I'm looking for ideas on how to tackle this problem:
I'm working on standard independent bernoulli percolation in $\mathbb{Z}^d$.
Russo's formula states that, if an increasing event $A$ depends only on a finite amount of edges, then $$\frac{d}{dp}P_p(A) = \sum_{e \in E}P_p(e \mbox{ is pivotal to }A) = \mathbb{E}(N(A))$$
where $N(A)$ denotes the number of pivotal edges for the event $A$.
A proof of this result can be found in Grimmett's book "Percolation", 1989. It essentially uses the standard coupling of independent percolation and the chain rule for differentiation.
The Question: Now, suppose $A$ is an increasing event that depends on an infinite amount of edges. If $P_p(A)$ as a function of $p$ is differentiable, does Russo's formula work?
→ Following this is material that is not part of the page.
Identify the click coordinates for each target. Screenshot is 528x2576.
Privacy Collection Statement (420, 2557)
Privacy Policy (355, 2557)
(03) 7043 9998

In Grimmett's book we have a partial answer: Fix a set $E$ of finite edges and make $$p_E = \left\{\begin{matrix}p &\mbox{ if }& e \notin E\\ p+\delta &\mbox{ if }& e \in E\end{matrix}\right.$$
Then since $A$ is an increasing event we have $$\frac{1}{\delta}[P_{p+\delta}(A)-P_p(A)]\geq \frac{1}{\delta}[P_{p_E}(A)-P_p(A)] \to \sum_{e \in E}P_p(e \mbox{ is pivotal to }A), \mbox{ as }\delta \to 0.$$ Therefore, making $E \uparrow E_{\mathbb{Z}^d}$ we find that $$\liminf_{\delta \to 0} \frac{1}{\delta}[P_{p+\delta}(A)-P_p(A)]\geq \mathbb{E}[N(A)]$$
Assuming the limit exists we can exchange the $\liminf$ by the limit. Therefore we only need the opposite bound.
Sadly I have no clue on how to proceed. I thought maybe it would be possible to find a function $C(E)$ such that $$\frac{1}{\delta}[P_{p+\delta}(A)-P_p(A)]\leq \frac{C(E)}{\delta}[P_{p_E}(A)-P_p(A)]$$
with $C(E) \to 1$ as $E \uparrow E_{\mathbb{Z}^d}$ uniformly on $\delta$. But I have no clue on how to do it (and I'm not convinced it is even possible, as the exchange between $P_{p+\delta}$ and $P_{p_E}$ changes the edges in the infinite set $E_{\mathbb{Z}^d}\setminus E$).
Unfortunately, we can't do better than that, because the probability of an increasing event depending on infinitely many edges needs not be differentiable, such as the probability of an infinite cluster at 0, at p_c.